Floating solar, or floating photovoltaic (FPV), simply refers to an array of solar modules floating upon a body of water. The solar panels are racked on a buoyant structure to keep them above the water’s surface and are usually located on relatively calmer bodies of water such as ponds, lakes and artificial dam reservoirs.
American, Danish, French, Italian and Japanese nationals were the first to register patents for floating solar. In Italy, the first registered patent, regarding PV modules on water, goes back to February 2008.
The MIRARCO (Mining Innovation Rehabilitation and Applied Research Corporation Ontario, CANADA) research group quotes several solutions that were put forward in the years 2008-2011 and 2012-2014. Without being exhaustive the installations can be classified into three categories:
- PV plants constituted by modules mounted on pontoons
- PV modules mounted on rafts built-in plastic and galvanized steel
- PV modules mounted on rafts, fully in plastic.
It is impossible to give a detailed analysis of the many small PV floating plants built in the first 10 years. The plot below is based on data taken from the web for FPV with more than 500KW of power. At the Asian Clean Energy Summit in Singapore (Oct. 2017) two numbers were quoted by the World- Bank Group: 453 MWp for installation in 2017 and a forecast of 750 MWp for 2018.
The graph below shows the growth of solar floating installations globally from 2011 to 2019.
Advantages of FPV
One of the several advantages of FPV is that it does not occupy land that could otherwise be used for agricultural or forestry purposes because it eliminates the need for removal of vegetation resulting in the preservation of entire flora and fauna habitats. There is also almost no risk of shading caused by nearby trees and structures.

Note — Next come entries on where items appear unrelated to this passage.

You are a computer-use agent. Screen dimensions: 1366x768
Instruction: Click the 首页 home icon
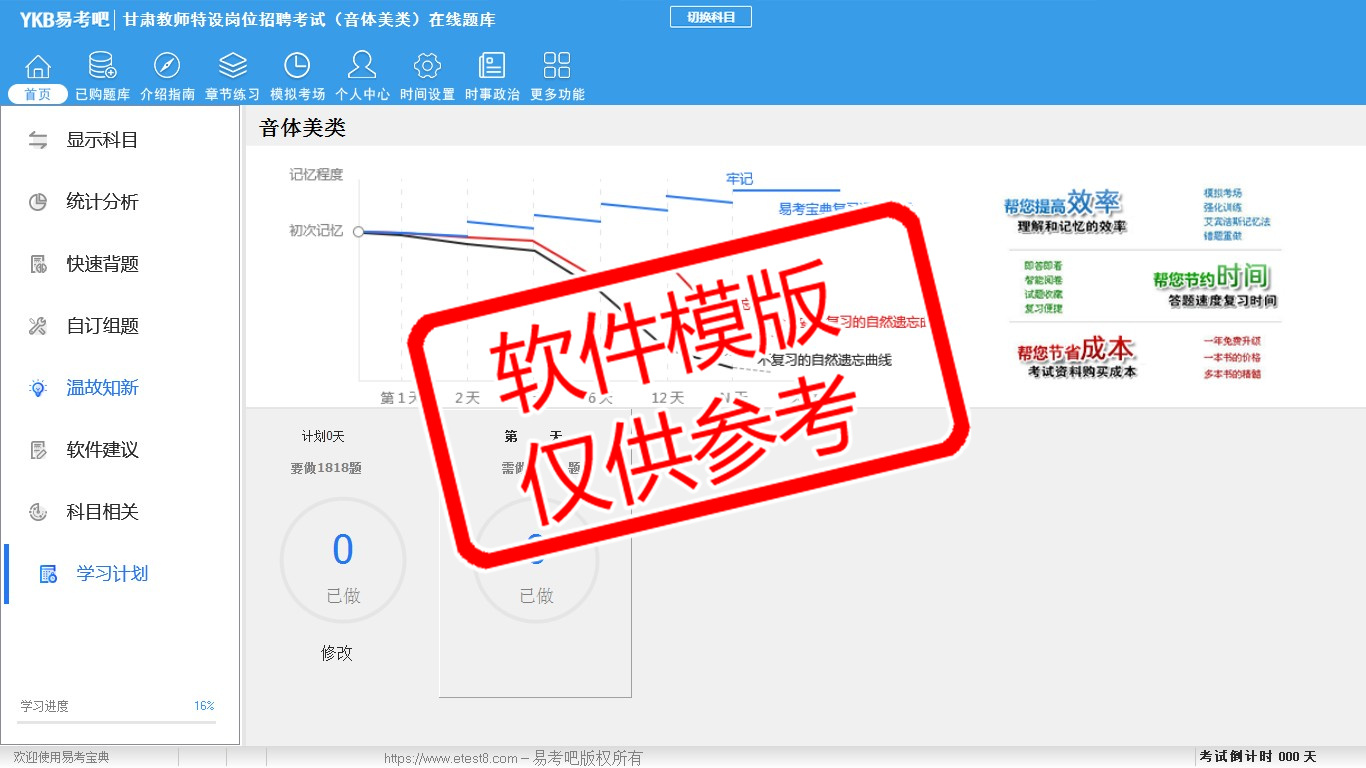coord(38,67)
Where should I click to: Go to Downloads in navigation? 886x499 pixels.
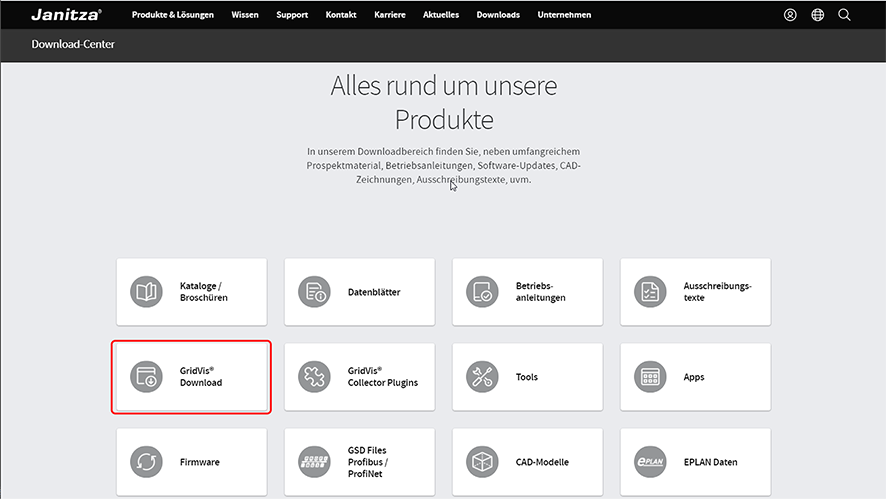coord(498,15)
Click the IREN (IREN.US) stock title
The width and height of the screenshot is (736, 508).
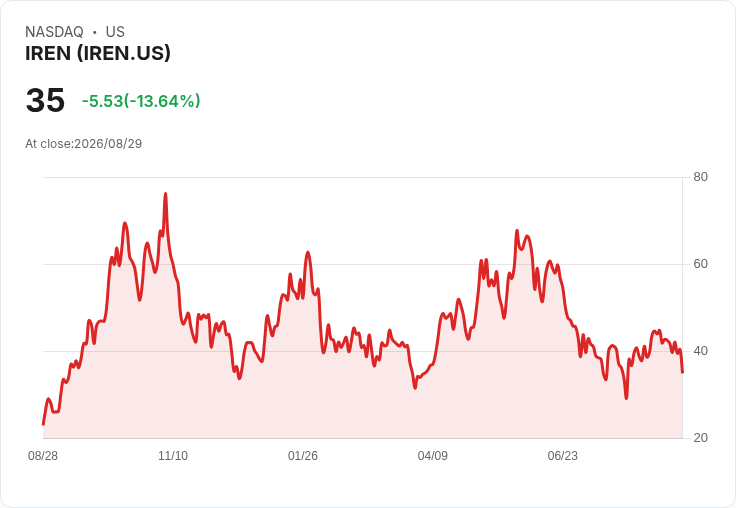(x=98, y=54)
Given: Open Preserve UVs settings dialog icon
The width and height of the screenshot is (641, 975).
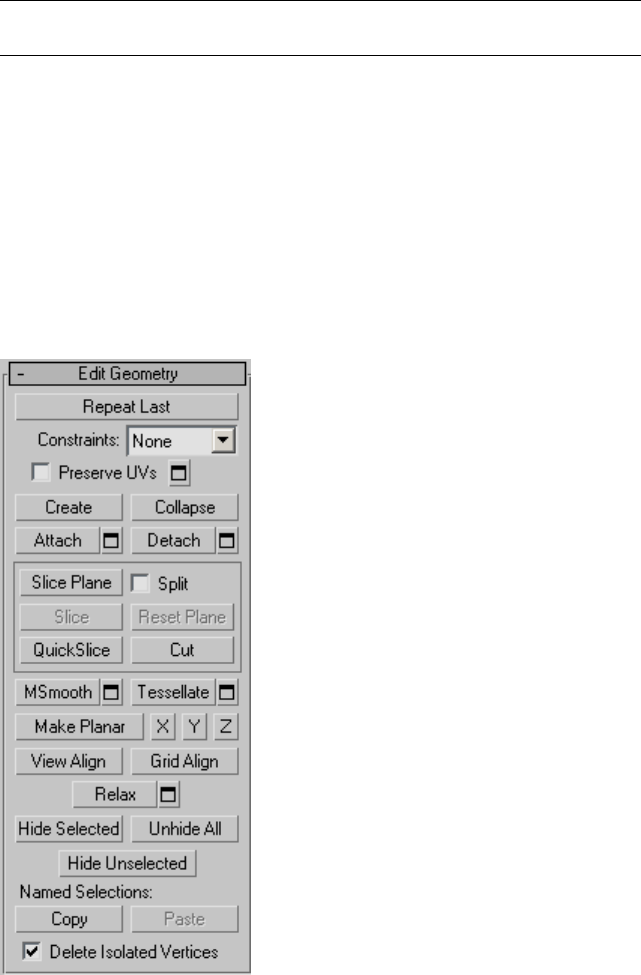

The floating mounting/racking structure provides shade on the water surface, reducing evaporation and water loss in hot summer months, resulting in lower water temperatures, which are a lot less susceptible to harmful algal blooms. The water body has a cooling effect on the array and BOS equipment, which is good for efficiency, as high temperatures decrease solar panel performance.
Disadvantages of FPV
FPV installations are more costly than land-based solutions due to specialized equipment needed, although costs are expected to drop with further developments in technology. Also, the majority of FPV are larger in scale, making them suitable for communities, utility companies and municipalities, but not ideal for individual households.
The future of FPV
Floating solar installations have started to spread throughout Australia, Japan, Europe and South Asia. Japan, in particular, is looking to renewable energy as an alternative for nuclear energy and has a potential 3-GW capacity through FPV alone.
FPV technology is also useful because of its potential impact in complementing hydropower when installing in artificial dam reservoirs. During seasons of rain and water abundance, hydropower is at the forefront, while summertime and low water levels are more favourable for solar power. The world’s first combined hydro and FPV power plant is in the Alto Rabagao Dam reservoir in Portugal and became operational in 2017.
While it is theoretically possible to install FPV in seas and oceans, the harsh and violent conditions have so far limited their development.
Whereas hydropower accounts for 53% of all operational renewable energy sources worldwide, wind power has a 24% share and solar power is at 18%. The International Energy Agency has named solar energy as the fastest growing renewable energy source, and the World Bank foresees rapid growth of Floating Photovoltaic Systems within the next 20 years. These trends indicate that FPV is here to stay.